To open and read each line in a file, do this:

File.open(filename, mode) do |f|
f.each {|line| #do something with the line}
end

Notice that the file is opened and a block yielding the context of the
open file is used thereafter for file manipulation. There are a bunch
of filesystem interrogation methods that are, by their nature, better
handled by passing strings. Why? Because often you don't want to open
a file just to find out when it was modified or what its basename is.
That's why there are so many class methods (or, if you prefer, "static
functions").

Encapsulation is about keeping your data in a safe place where the
implementation of the data store is abstracted. Access is through
methods that don't change.
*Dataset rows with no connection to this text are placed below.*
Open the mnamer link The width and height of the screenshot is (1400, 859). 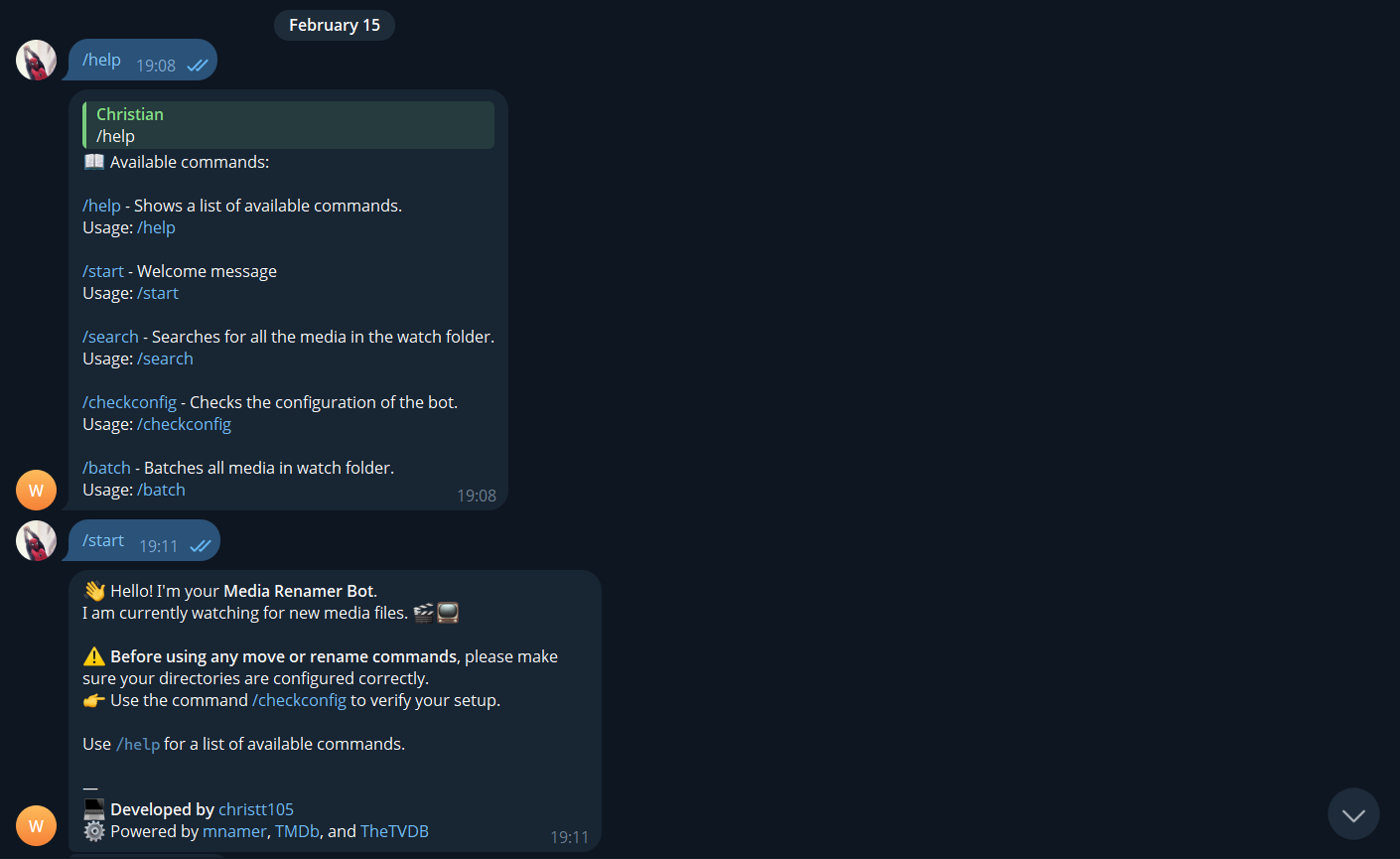click(x=234, y=831)
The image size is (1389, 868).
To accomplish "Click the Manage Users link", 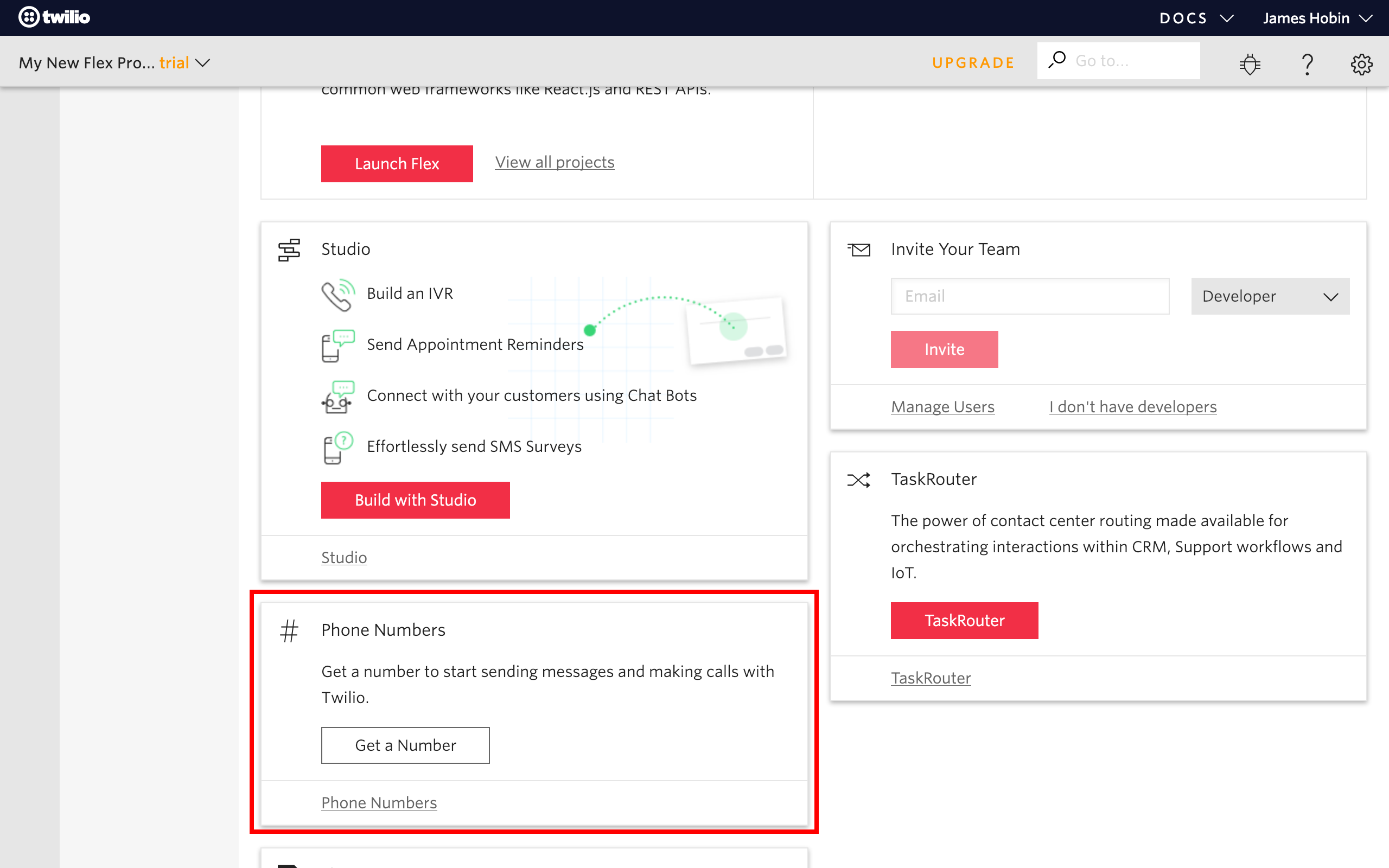I will click(942, 406).
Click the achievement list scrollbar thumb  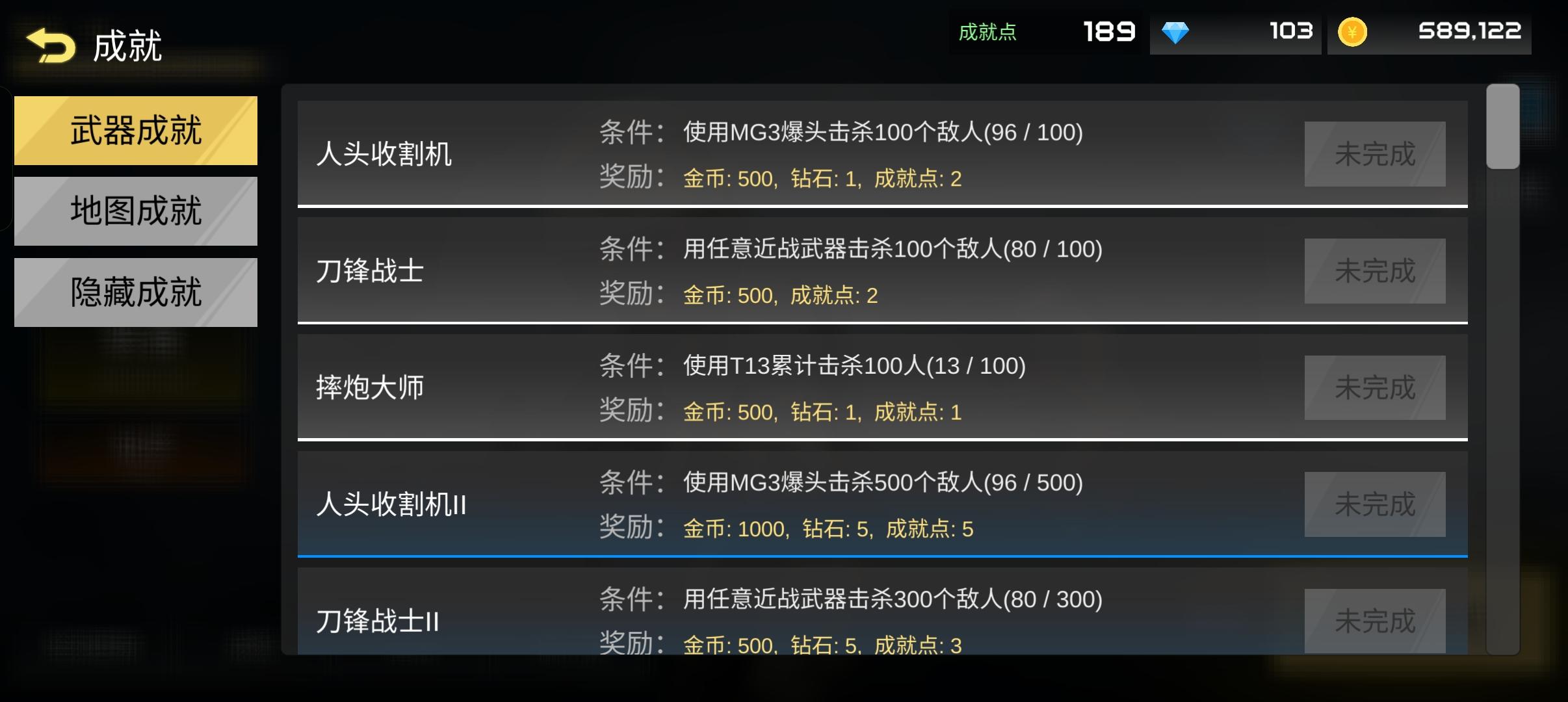click(x=1502, y=127)
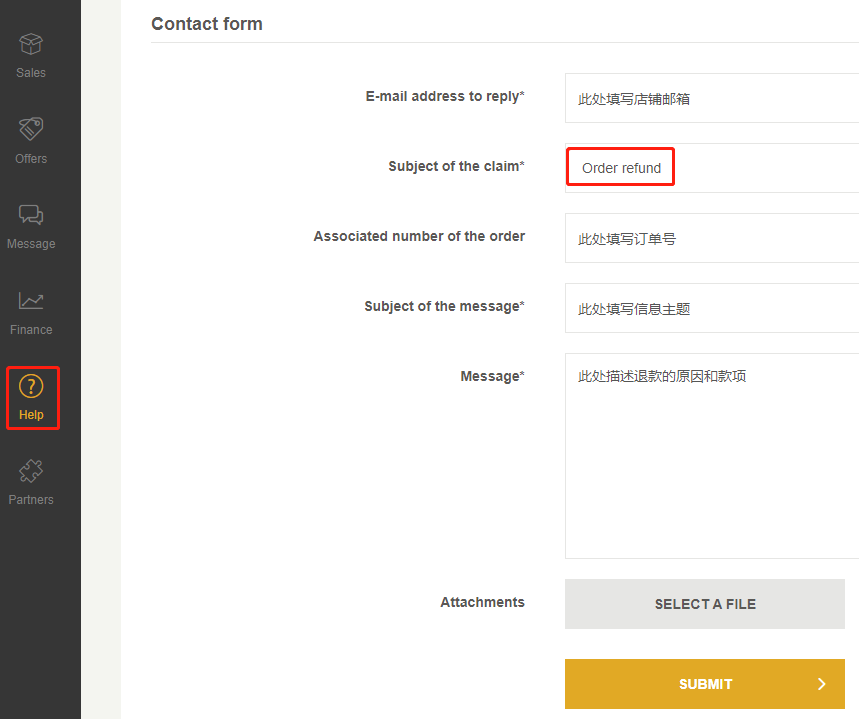
Task: Open Finance via the line chart icon
Action: click(31, 300)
It's conceivable that you could create a
class to wrap the File functions like:

class FileTools
def initialize(file_name)
@file_name = file_name
end

def basename
File.basename(@file_name)
end

def atime
File.atime(@file_name)
end

# etc.
end

Then you would need to do this in your code:

f = FileTools.new('my.file')
basename = f.basename
last_accessed = f.atime

I don't typically use a ton of these methods, so specifying the string
each time isn't a huge burden. Creating a new object just so you can
interrogate the filesystem seems like overkill -- it's unlikely the
interface to the filesystem will change any time soon.